City announces 17 recipients of $1 million in funding to fight local hunger

The City of Sacramento this week announced $1 million in new grants for food pantries, hot meal deliveries, and other programs to ensure everyone has access to healthy food.

Seventeen organizations received awards ranging from $5,000 to $200,000 from the City’s share of American Rescue Plan relief dollars. The recipients were announced Tuesday by Mayor Darrell Steinberg and Councilmember Mai Vang.

“These are worthy community organizations that will put dollars out to work helping people who need it most,” Steinberg said.

The Office of Innovation and Economic Development received more than $5 million in applications for the $1 million available. Awardees were chosen by a five-person review panel that included three community members and two City employees.

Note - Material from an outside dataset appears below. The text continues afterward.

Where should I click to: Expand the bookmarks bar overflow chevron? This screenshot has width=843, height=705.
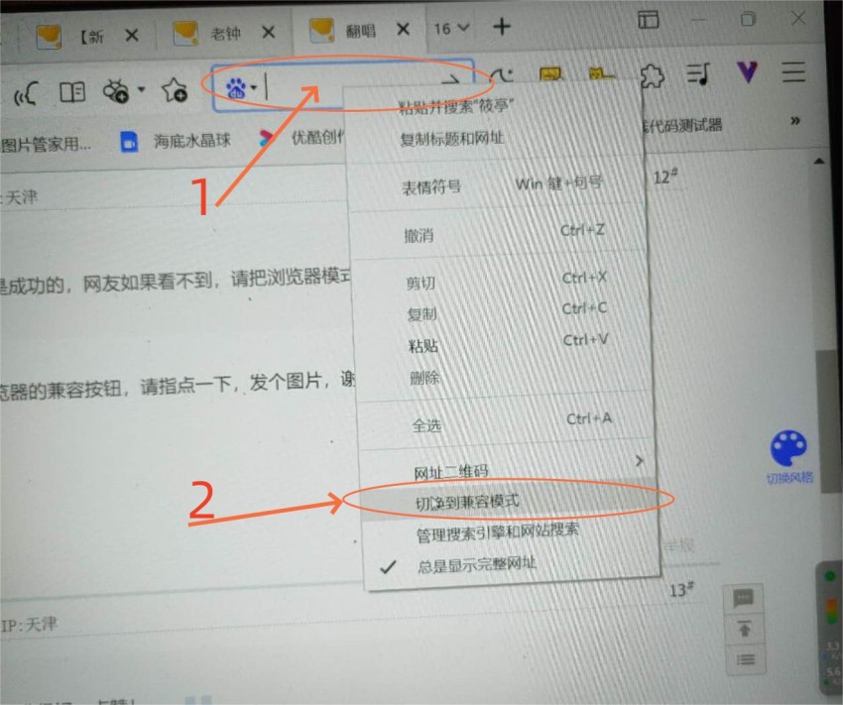click(x=794, y=121)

Julie Rhoten, executive director of Stanford Settlement, one of the awardees, cited a significant number of people who need help in Sacramento — a need that skyrocketed during the pandemic.

“People are really struggling, and being able to provide emergency food assistance to people in our community means they can be strategic about spending the limited resources they have, so they can keep the heat on, they can keep the lights on,” she said.

Fifteen of the 17 grants awarded will go toward expanding existing food pantries or food distribution efforts, many in an innovative way. Hmong Youth and Parents United is combining fresh produce distribution with an educational garden project. The Health Education Council is specifically focused on Afghan refugees, while Meals on Wheels is focused on seniors in congregate settings.

Vang and Steinberg’s teams met monthly for six months via Zoom with residents and local leaders to better understand the need in the community and to develop the grant priorities to address the highest needs.

“The two priorities that rose to the top were one: making sure we that we increase access points to healthy food in low-income and underserved communities; and two: making sure we invest in our food economy,” Vang said.

The Food Justice grants program is one of the first in the city to fully utilize the racial-equity tool kit adopted by the City Council’s Racial Equity Committee, co-chaired by Vang and Steinberg, to make sure expenditures with federal COVID relief funds were distributed with a particular emphasis on underserved communities.

In the coming weeks, the organizations will work with the Office of Innovation and Economic Development to receive their grant funding, with most programs kicking off in January.